# Source passage
····················

His 1931 paper, The Nature of the Chemical Bond, was revolutionary.  In 1939 he solved the vexing mysteries of sickle cell anemia and essentially launched the field of molecular biology.  The Structure of Proteins, published in 1951, pulled back the curtain on the nature of life’s building blocks.  By the early 60s he was widely regarded as the 20th century’s greatest living scientist.

But Pauling was just getting started.  He and his wife Eva became global advocates for human rights and nuclear disarmament.  In 1954 he won the Nobel Prize for Chemistry and eight years later the Nobel Peace Prize.  To this day Pauling is the only person in history to win two unshared Nobel Prizes.    

In March 1966, at the age of 65, while accepting yet another honor, he mused aloud to the audience that he wished he could live another 25 years so he could experience whatever new wonders might come through science.

A few days later he received a letter from someone who had been in the audience that night.  It was a note that would change his life – but not for the good. 

The author suggested that if Pauling wanted to live longer and feel better, he should consider megadoses of vitamin C.  The venerable scientist gave it a shot.  Human beings need vitamin C to thrive, but our bodies cannot manufacture it.  Nutritionists recommend that adults ingest 60-90 mg every day, primarily by eating fresh fruits and vegetables. 

Pauling figured that you can’t have too much of a good thing.  So he began to swallow generous quantities of vitamin C. 

At first it was three times the recommended dose.  Then ten times.  Eventually he reached 18,000 mg per day – 300 times what doctors, then and now, consider safe.

····················

# Tasks to perform
1. Summarize the passage about Pauling in two sentences.
2. In the passage about Pauling, how much vitamin C did he eventually take each day?
3. Write the next part of the passage about Pauling.

# Stored data
····················

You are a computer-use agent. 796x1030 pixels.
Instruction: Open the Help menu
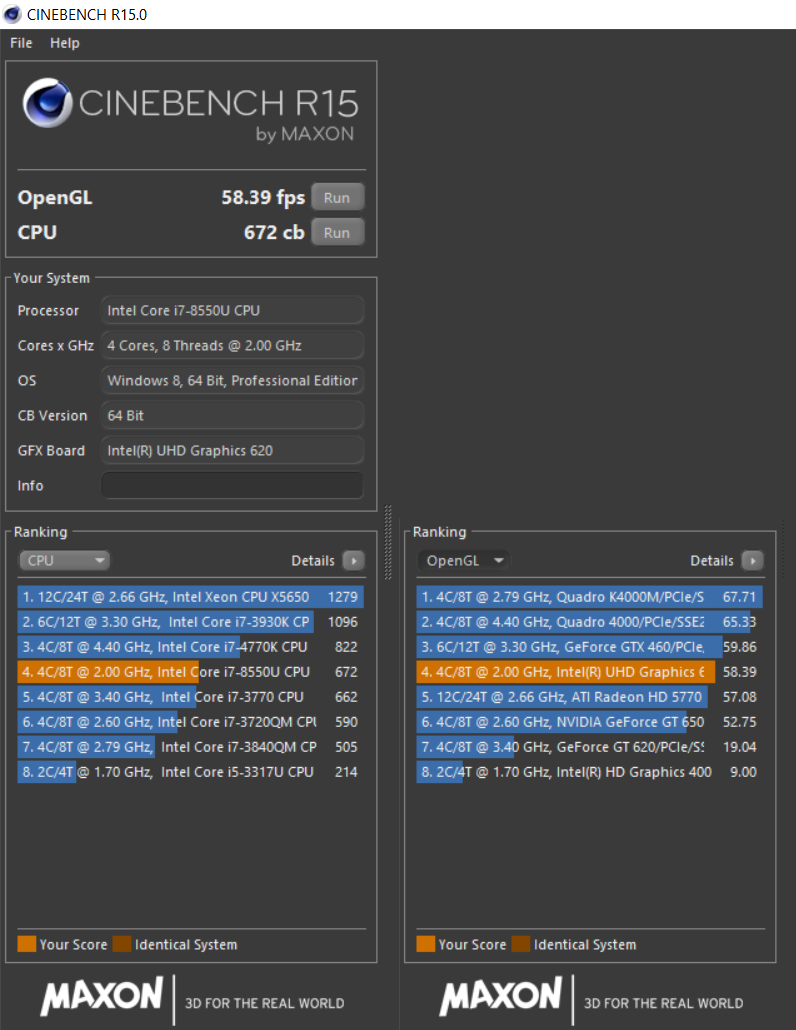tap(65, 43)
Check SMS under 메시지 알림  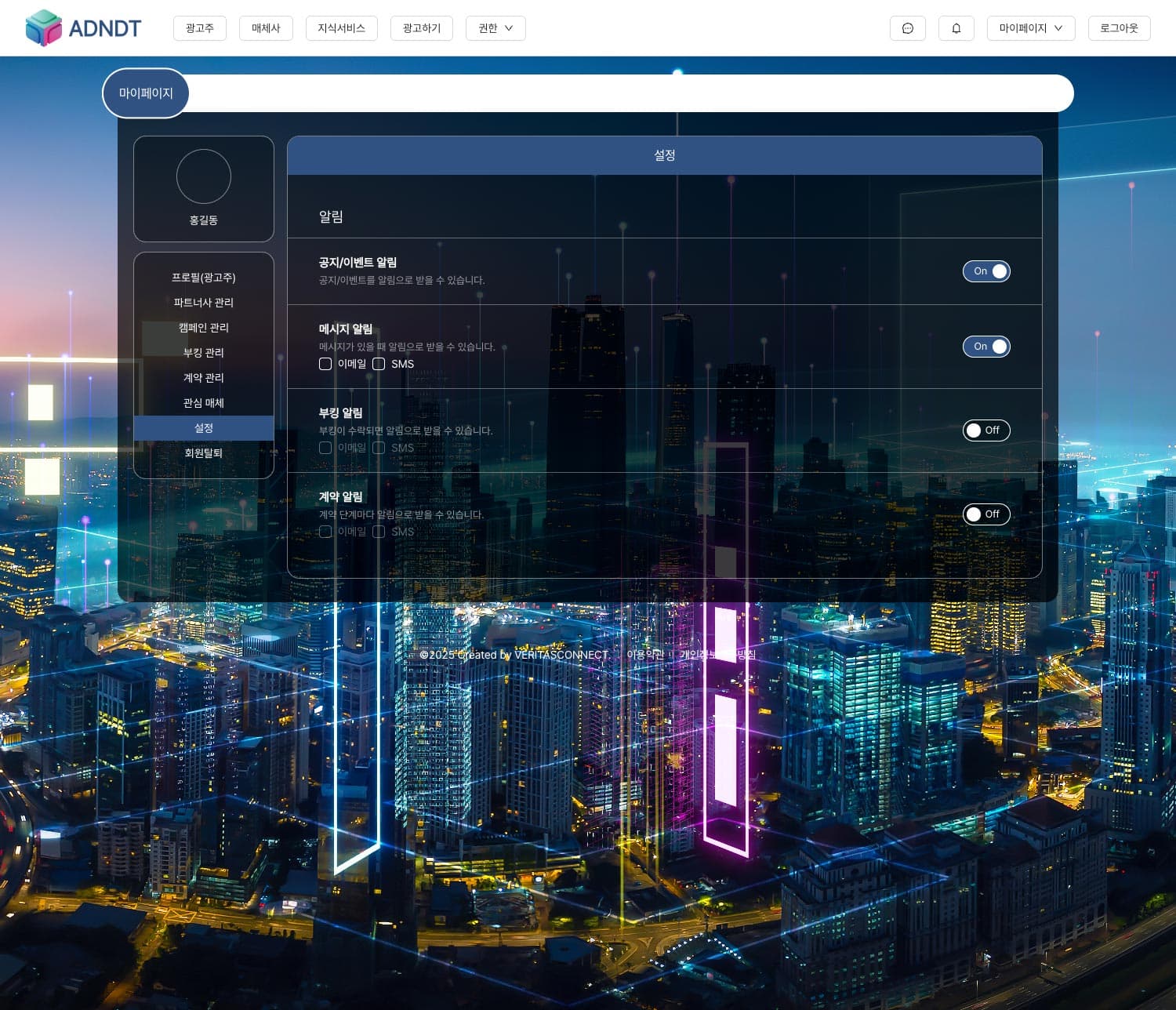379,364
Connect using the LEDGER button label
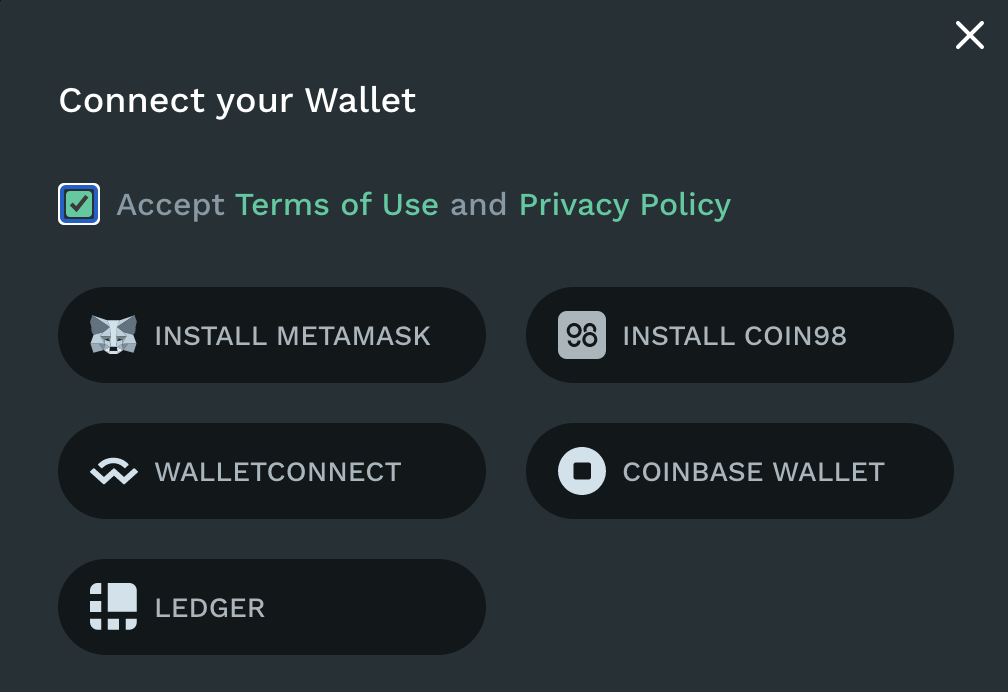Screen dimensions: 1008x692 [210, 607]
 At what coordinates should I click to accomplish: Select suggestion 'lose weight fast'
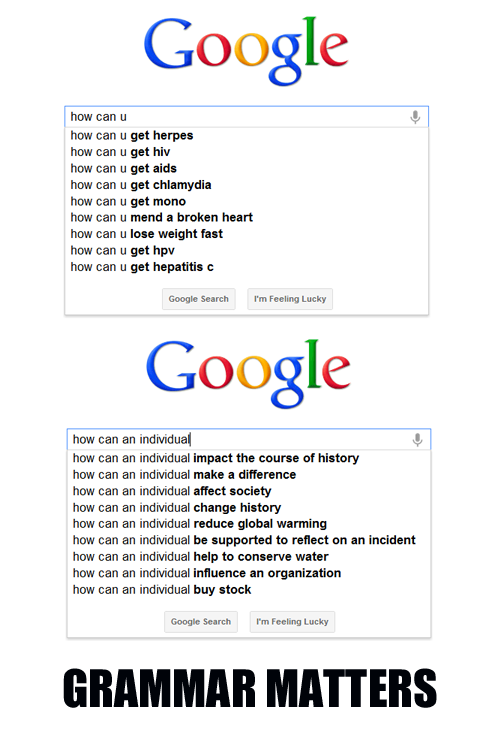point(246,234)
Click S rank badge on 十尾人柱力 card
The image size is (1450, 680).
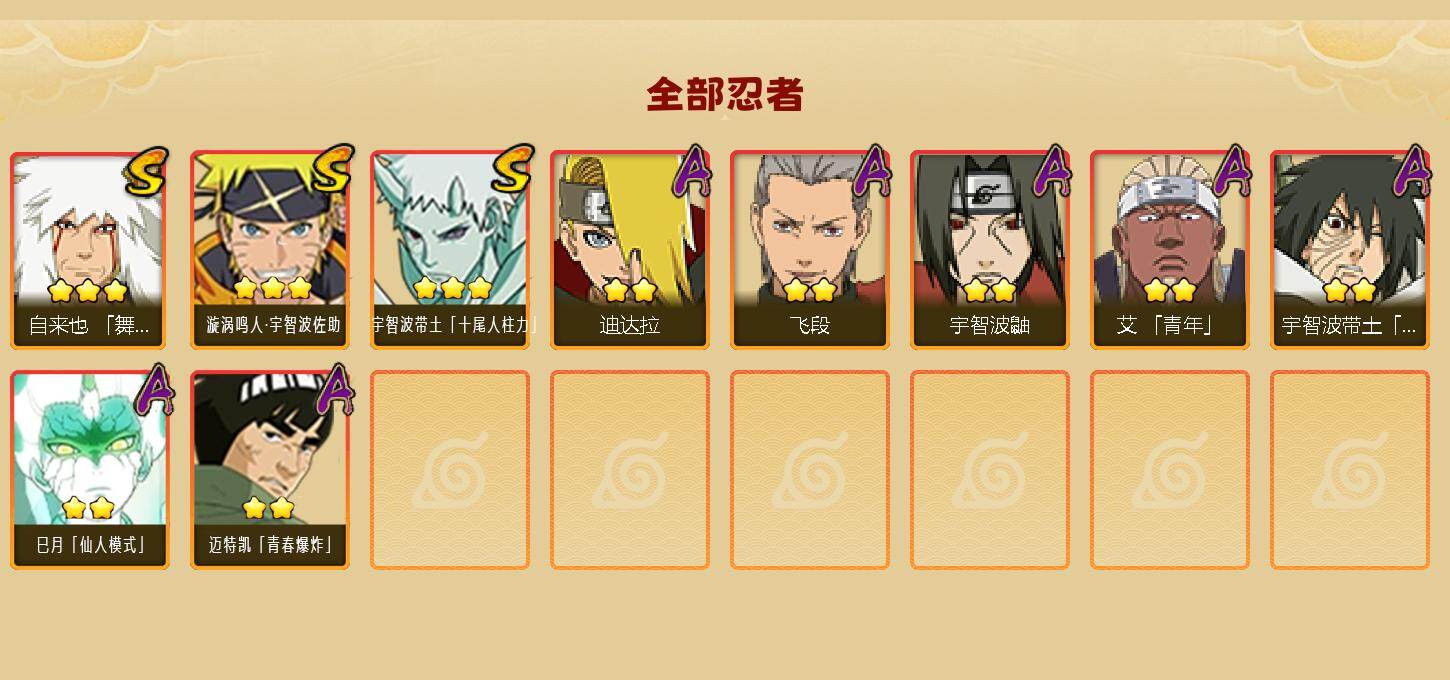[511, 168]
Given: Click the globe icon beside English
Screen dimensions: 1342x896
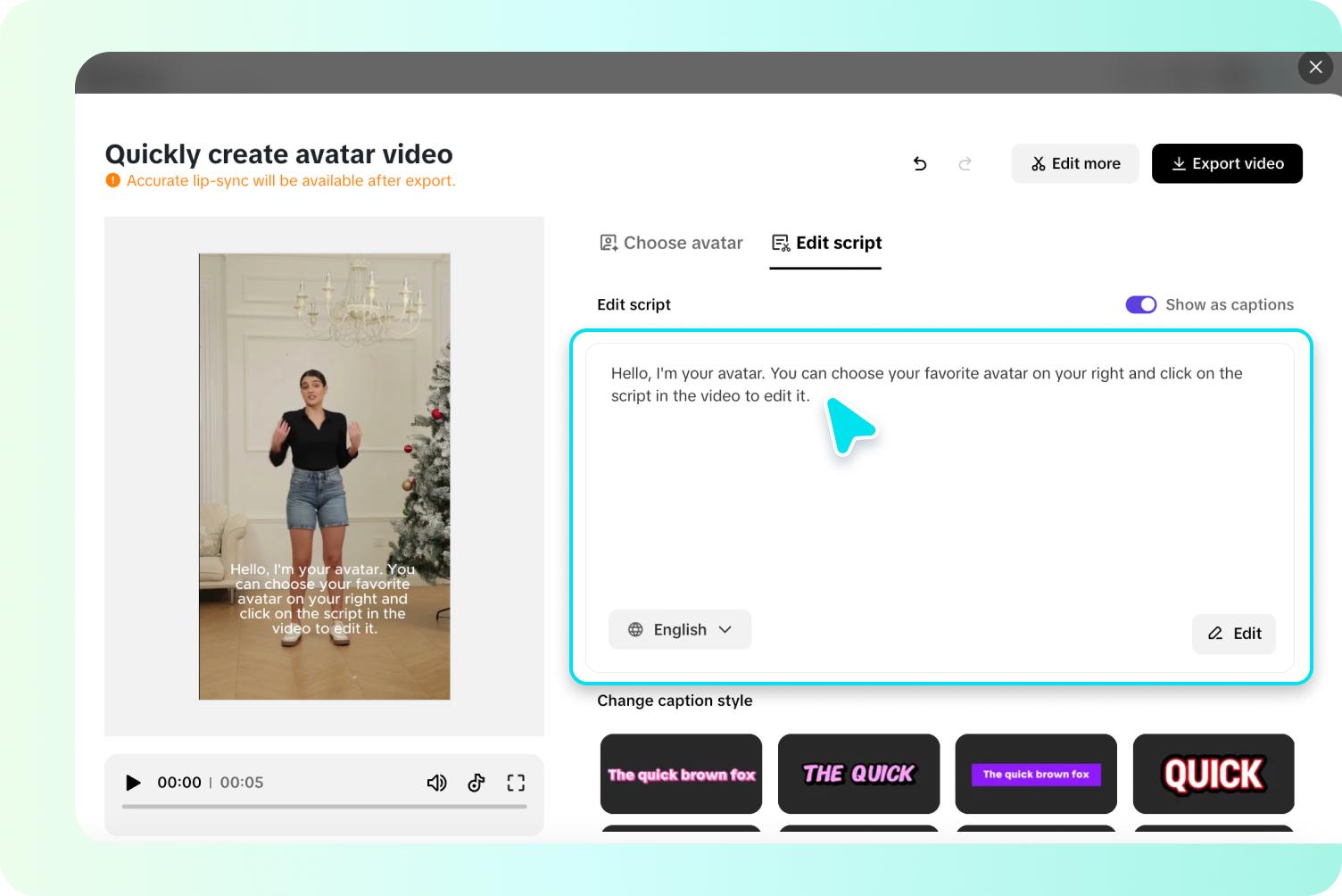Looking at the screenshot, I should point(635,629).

····················

# Answer list
1. Pauling's work on the chemical bond, sickle cell anemia and protein structure made him widely regarded as the 20th century's greatest living scientist, and along with his advocacy for human rights and nuclear disarmament, it made him the only person to win two unshared Nobel Prizes. After he said in 1966 that he wished to live another 25 years, an audience member wrote suggesting megadoses of vitamin C, and Pauling eventually raised his intake to 18,000 mg per day, 300 times what doctors consider safe.

2. 18,000 mg per day.

3.
Pauling announced that he felt livelier and healthier.  He no longer got sick.  In 1970 he published Vitamin C and the Common Cold, which became a national bestseller.  In grandiose fashion he declared that megadoses of vitamins would abolish polio, warts, strokes, leprosy, rabies, altitude sickness, fractures, mental illness, ulcers, radiation poisoning, stress, and snakebites – to name just a few human maladies.  Within a short period of time, one in four Americans was following his advice.

But as Paul Offit documents in his book Pandora’s Lab, there was abundant evidence that the great Linus Pauling was “clearly and spectacularly wrong.” 

For the first time in his life, Pauling had done an end run around the scientific process – the part where diligent researchers work slowly but surely behind the scenes to uncover truth.  He ignored the fact that study after study showed that while vitamin C might have a modest effect in shortening the duration of colds, supplemental doses were powerless to prevent them.

But Pauling was brilliant.  He couldn’t possibly be wrong, could he? 

So he doubled down. 

He declared that vitamin C cures cancer.  At first he said it would drop the US cancer rate by 10%.  Then he said, “No, it will be more like 75%.”  Vitamin C would also allow most people to live to 100.  Then he decided we could all live to the age of 150. 

One thing’s for sure: Linus Pauling’s pronouncements did wonders for the sale of orange juice.   

Research gradually proved beyond reasonable doubt that megadoses of vitamins aren’t merely ineffectual.  They can be dangerous.  Instead of curing cancer, massive doses of vitamin C actually make cancer more likely.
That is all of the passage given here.